Les adolescents et les jeunes ont tous, sauf rares exceptions, accès à l’internet et… aux réseaux sociaux.
C’est en tant que psychologue particulièrement intéressé aux questions adolescentes qu’Alban Benoit, aborde le sujet et nous propose quelques réflexions.

Premier constat : Nous observons qu’il existe une différence radicale – au moins sur le plan psychique – entre l’enfance et les âges de la vie postérieurs à la puberté. Autrement dit, les choses ne se jouent plus de la même manière - psychologiquement, socialement et physiquement – une fois que l’enfant devient un adolescent.
Seconde remarque : Facebook (Fb), bien qu’obsolète du point de vue d’un certain nombre d’ados, constitue l’archétype du « réseau social ». Notons d’emblée qu’en France, l’âge minimum légal pour ouvrir un compte Fb est de 13 ans.
Aussi nous nous attacherons à discuter plus spécifiquement des enjeux qui concernent les adolescents et leur fréquentation de ces espaces numériques.
Alors que chez les adolescents le taux d’équipement de mobile et/ou d’ordinateur ayant accès à l’internet avoisine les 99%, il convient en effet de se demander ce qu’ils y vivent.
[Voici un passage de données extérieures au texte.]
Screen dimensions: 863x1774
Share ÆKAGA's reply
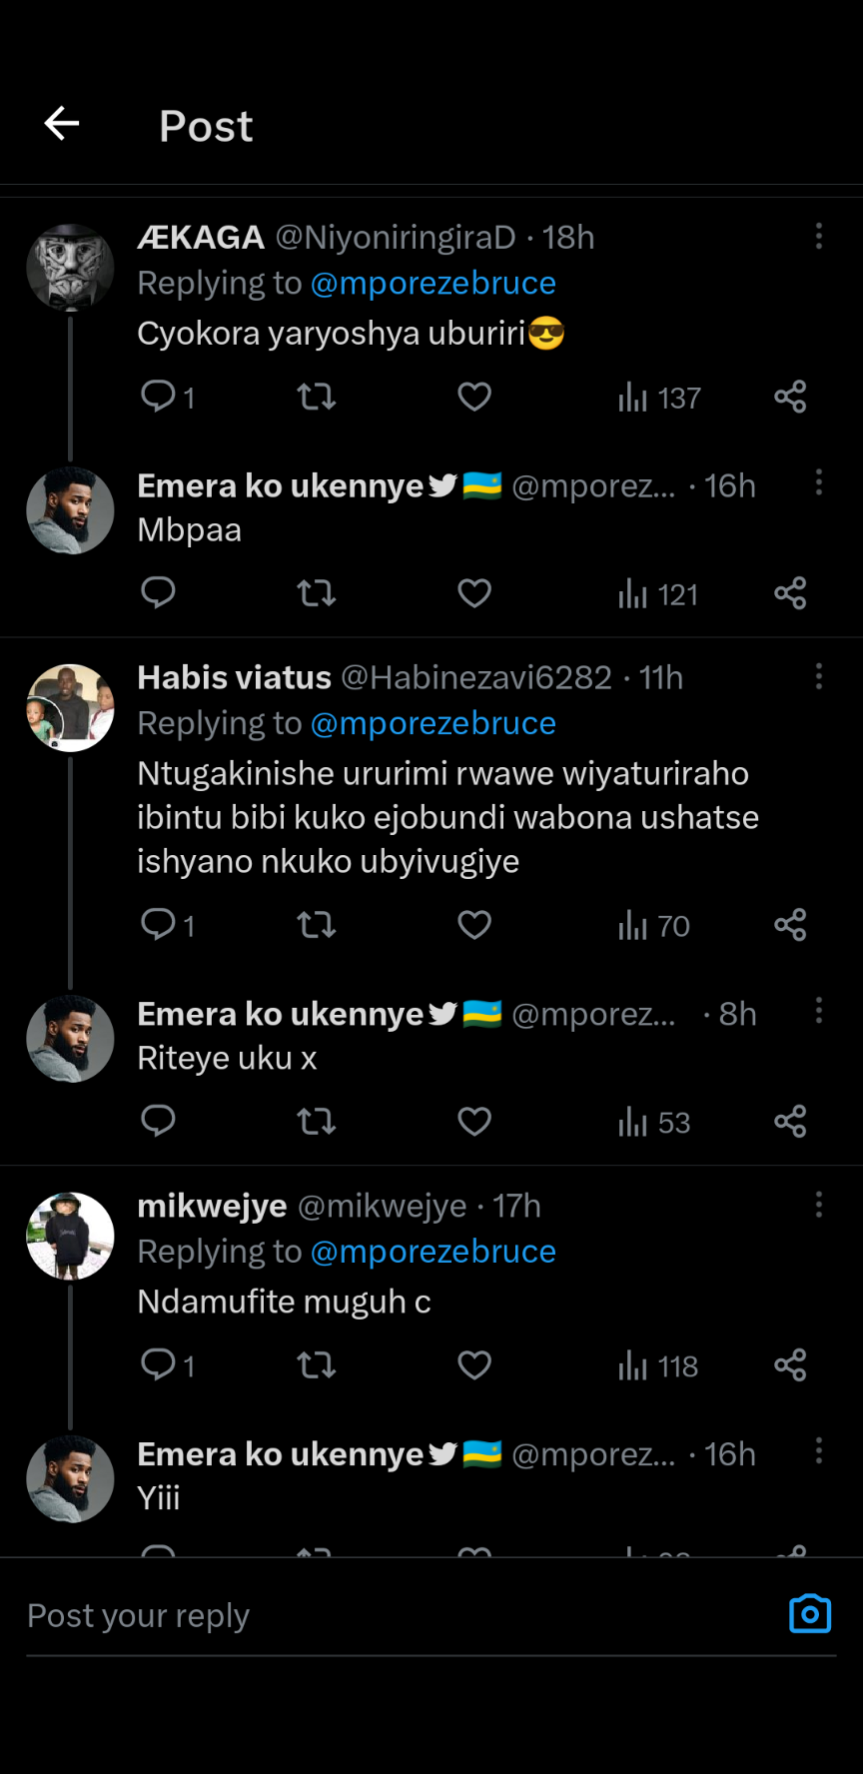tap(790, 397)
Ce faisant, nous nous garderons de porter un jugement moral du type « est-ce bon ou mauvais ? ». Pour éviter cet écueil, je propose de penser cette affaire de réseaux sociaux dans une perspective anthropologique et de les envisager comme des outils, créés par l’homme.
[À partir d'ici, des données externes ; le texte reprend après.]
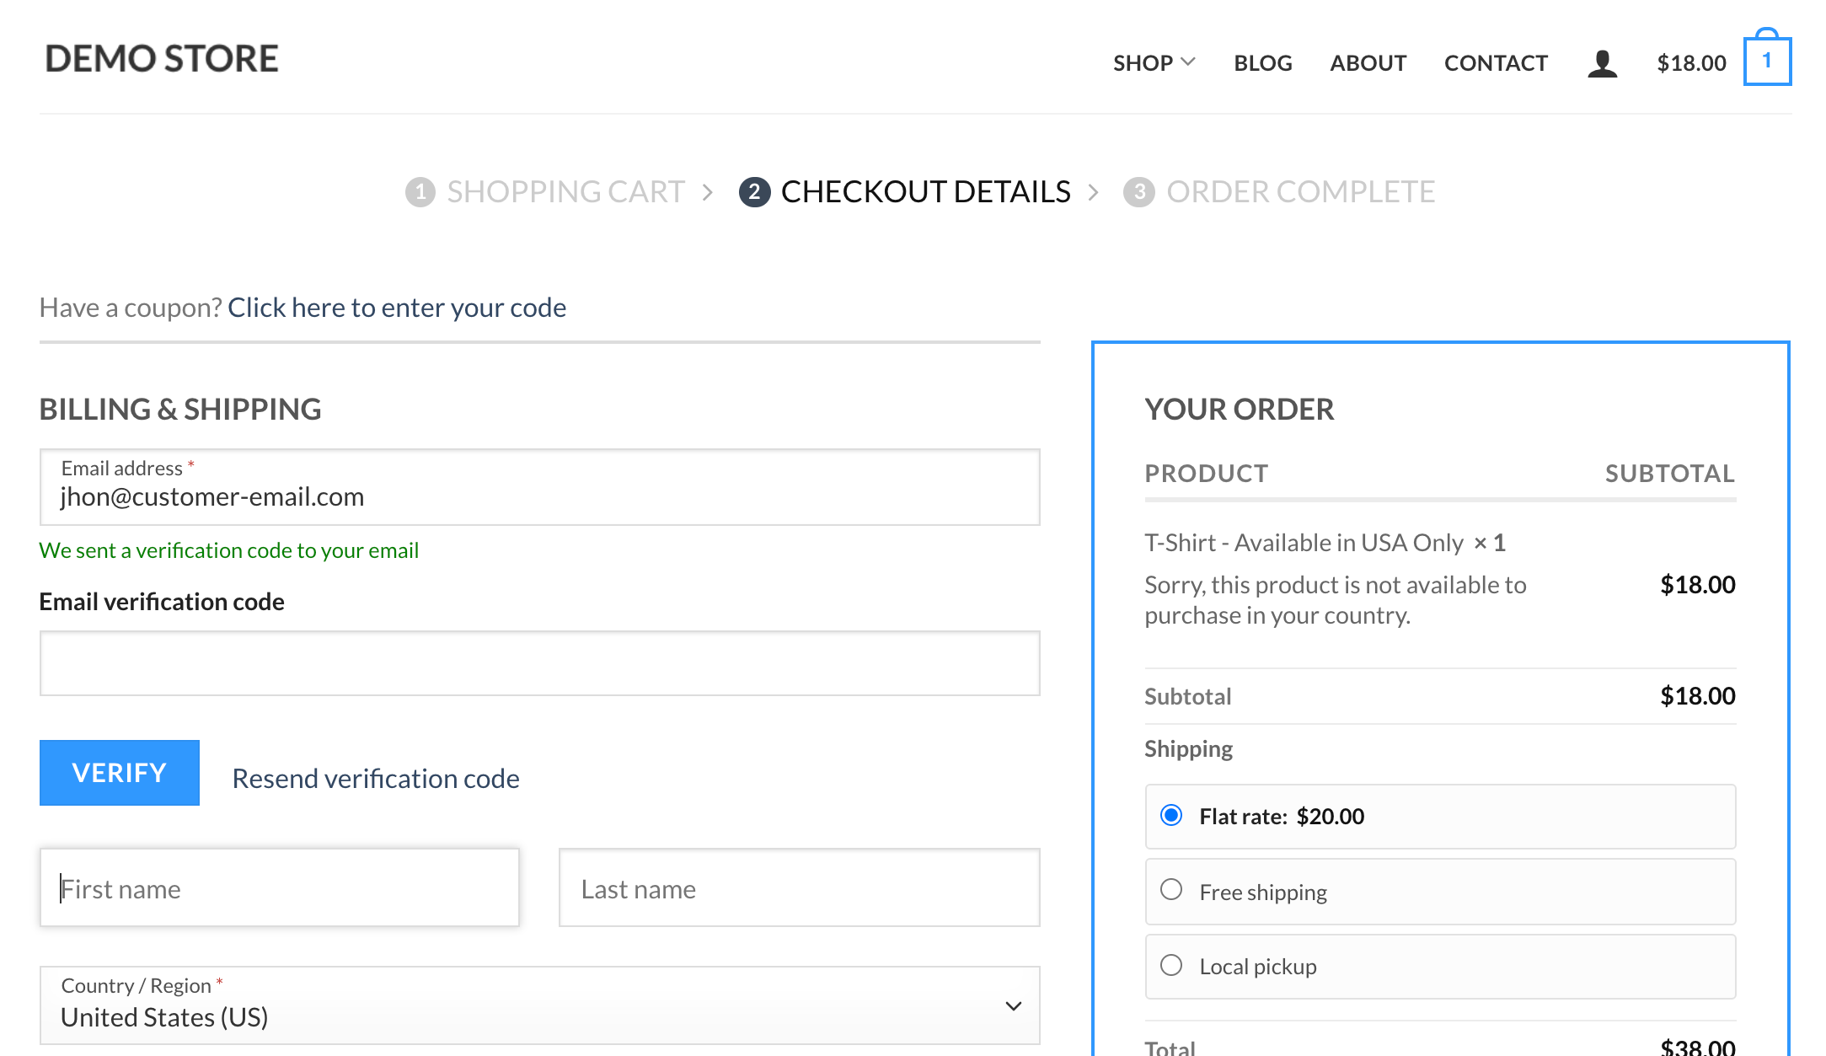The image size is (1826, 1056).
Task: Click the email verification code input
Action: tap(538, 662)
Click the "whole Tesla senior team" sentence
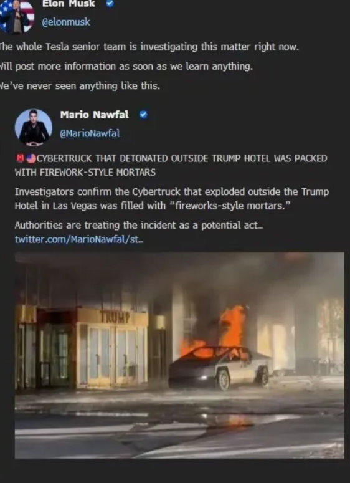This screenshot has height=483, width=350. (149, 47)
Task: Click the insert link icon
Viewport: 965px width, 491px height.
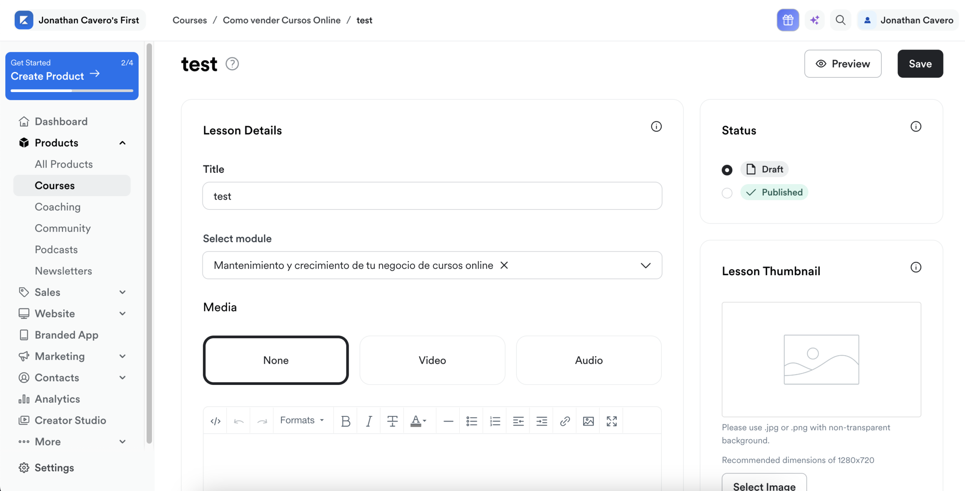Action: click(564, 420)
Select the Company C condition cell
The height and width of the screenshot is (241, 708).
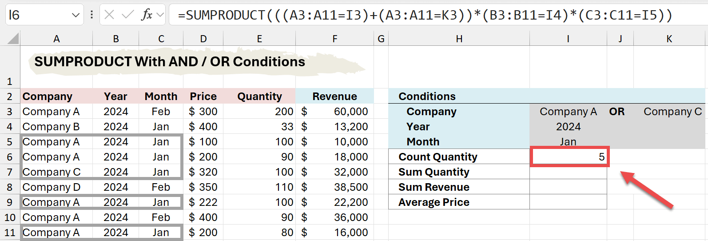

Les anthropologues nous apprennent que les hommes ont toujours inventé et construit des outils pour rendre moins pénibles certaines tâches, du marteau (ou son ancêtre en silex) jusqu’à l’ordinateur. Cela participe du processus d’hominisation : ça nous caractérise en tant qu’humains. Ces chercheurs ajoutent que chaque outil nouvellement inventé apporte son lot de contraintes ET de responsabilités. En d’autres termes, utiliser des outils suppose une prise de responsabilité : un outil n’est ni bon, ni mauvais, ni gentil, ni méchant ; ça dépend de la personne qui l’utilise.
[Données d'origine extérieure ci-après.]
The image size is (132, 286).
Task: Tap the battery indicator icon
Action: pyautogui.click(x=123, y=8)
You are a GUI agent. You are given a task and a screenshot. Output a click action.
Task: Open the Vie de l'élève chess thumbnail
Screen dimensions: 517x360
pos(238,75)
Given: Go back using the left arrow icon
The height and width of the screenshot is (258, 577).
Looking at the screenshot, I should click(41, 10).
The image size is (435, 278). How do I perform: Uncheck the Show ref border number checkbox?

Revenons-en à nos ados. La question se décale donc un peu de l’outil (ordi, téléphone, tablette…) et de ses caractéristiques techniques vers celle de la responsabilité de son utilisateur et pourrait être formulée ainsi : comment l’adolescent va pouvoir mettre en jeu sa capacité à se sentir responsable en utilisant les espaces numériques ? Alors d’emblée, il n’en sera probablement pas pleinement capable... Cela est plus le fruit d’une construction, d’un cheminement, qui s’enseignent et s’acquièrent progressivement. Cela suppose d’être prévenu des spécificités d’internet (on n’y est pas anonyme malgré les apparences par exemple…). C’est là l’objet de la « prévention », à la maison et/ou à l’école : ce qu’on peut faire et ne pas faire « online », les dangers auxquels on peut être exposés, le contenu inapproprié auquel on peut être confronté, etc.
Quoi qu’il en soit, l’adolescent pourra investir ces espaces avec ce qu’il est et donc toujours d’une manière nouvelle et qui lui est propre. Là comme ailleurs dans l’espace public, il va prendre des risques, il va essayer, se tromper, recommencer, il va provoquer l’autre, l’adulte, l’autorité, bref il va vivre sa vie d’adolescent et expérimenter le monde avec ses compétences nouvellement apparues lors du déclenchement pubertaire. Tour à tour, internet et les réseaux sociaux pourront donc constituer des points d’appuis tout à fait bénéfiques et des impasses inquiétantes dans ce travail de construction identitaire qui occupe l’ado.

Dans le cas où ce qu’un adolescent vit en ligne est inquiétant, le risque majeur, à mon sens, serait de ne chercher la cause que du côté d’internet, du réseau social, de l’outil et de ne pas s’interroger sur l’adolescent lui-même et de passer à côté d’une souffrance jusque-là silencieuse.